いいこへの祝福
「私の存在を食らいなさい」
幼馴染のうち一人だけ、意味が分からず呆然としている。
いや、違うか。半分知っている彼女も、全てを知っているはずの彼も、皆一様に驚き目を見開いて私を見ていた。
「今まで、ありがとう」
私のその言葉を最後に、世界は光に包まれた。
***
十一月五日。"いいこへの祝福"。その日がそう呼ばれるようになったのは、今からちょうど一ヶ月前。日本で十代の少年少女が特殊能力に目覚めた。別に隕石が落ちたわけでも宇宙人や未来人が襲撃してきたわけでもない、何てことない日だった。
朝起きたらいつの間にか特殊能力が使えるようになっていたのだ。それにより日本の技術は飛躍的にアップしたが、それも全てがいい物ばかりではなかった。
突然舞い込んだ大きな力に、思春期や反抗期で精神が安定していなかった少年少女は、その力を乱用し、日本は徐々に荒れていった。
ネットではそれを皮肉って"いいこへの祝福"と呼び囃し立て、それがいつの間にか定着してしまったのだ。
そして。私たちもまた、被祝福者一人。神に祝福された特殊能力者だ。
***
私には双子の兄がいる。優しくて頼りになる大好きな兄だ。そんな私と兄は"いいこへの祝福"で時間に祝福されて、時間を操作する特殊能力を手に入れた。嫌なことがあっても巻き戻せる。それはとても便利なことで、私はそれをたくさん使った。
だから、罰があたったのだろうか。
「おにぃ、ちゃん?」
どうして兄は、私の腕の中で倒れている? 辛そうに荒く吐き出される息。上下する肩。震える体。そして、ぬちょりと私の手に付く、赤い液体。
コレハナニ?
コレハ、血……?
嘘だ。違う。何で? どうして。違う。何で嫌だ嫌だ嫌だ嫌だいやだいやだイヤ、だ……。
「いやぁあああああああああああああ!!」
***
俺には双子の妹がいる。俺の後ろをカルガモのように付いて回る、可愛い可愛い俺の妹。俺たちは"いいこへの祝福"で同じ能力を与えられた。嫌なことも哀しいことも、何度も巻き戻ってそうならないようにやり直すことができる、時間を操る能力だ。
だから、さぁ。これも、巻き戻してくれよ。
「おい?」
呼びかけるが、いつもなら元気いっぱいに返ってくる返事はない。子ども体温で、触るといつも温かい手も、今は冷たく氷のようだ。開いた瞳孔。振動しない心臓。

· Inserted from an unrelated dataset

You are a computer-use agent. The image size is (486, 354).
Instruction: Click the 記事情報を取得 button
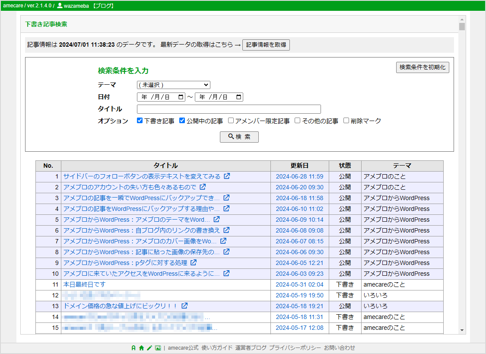(266, 45)
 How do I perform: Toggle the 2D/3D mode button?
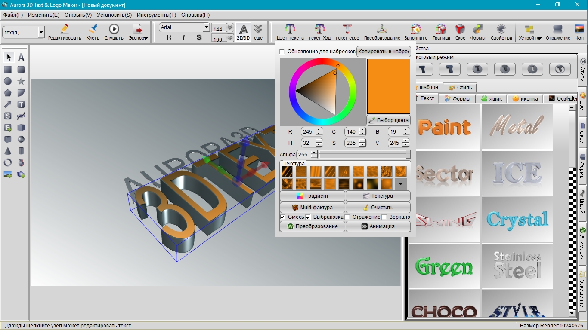pos(243,32)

これから導き出される答えなど分かりきっているけれど、受け入れたくない。
俺の妹が、シンダコトナンテ。
「いや、だ。認め、ない。こんなこと、許さない。妹は、死なせない!」
***
「じゃあ、俺たちはこっちに行くな」
「……うん」
そう言って寂しそうに笑う幼馴染たちを、私ともう一人の幼馴染は遠目に見ていた。今別れの挨拶をしている彼らは双子で、二人とも同じ時間を操る能力を持っていた。二人の力は大きすぎて、二人一緒にいると反発して世界を崩壊させてしまう。双子だからって能力まで同じにしなくてもよかっただろうに。難儀な能力を手に入れてしまったものだ。
逆に私は何てことない神に祝福された能力者。私には幸運が舞い込んでくる。それだけ聞けば、いいもののように感じるが、実際にはそうでもない。私はまだそれを操ることが出来ないのだ。はっきり言うと、私はそこらへんにいる普通の人間と変わらないということだ。まぁ、だから、双子と一緒にいることが出来るのだが。
私と一緒に双子を見ていた幼馴染は私とは違い、能力自体はとても強い。双子と張り合えるくらいには。だけど、彼も双子といても問題ない。彼の能力は双子とは真反対で、まるで磁石のようにぴったりとくっつきあって、相殺されてしまうようだ。
「またな!」
「……うん。生きて、ね」
最後だからと元気に笑って手を振った双子の兄の方とは対照的に、双子の妹の顔は晴れない。元気でね、ではなく"生きてね"といった妹。別に生死を彷徨うたびに出るわけでもないのに、どうしてそう言ったのか私には分からない。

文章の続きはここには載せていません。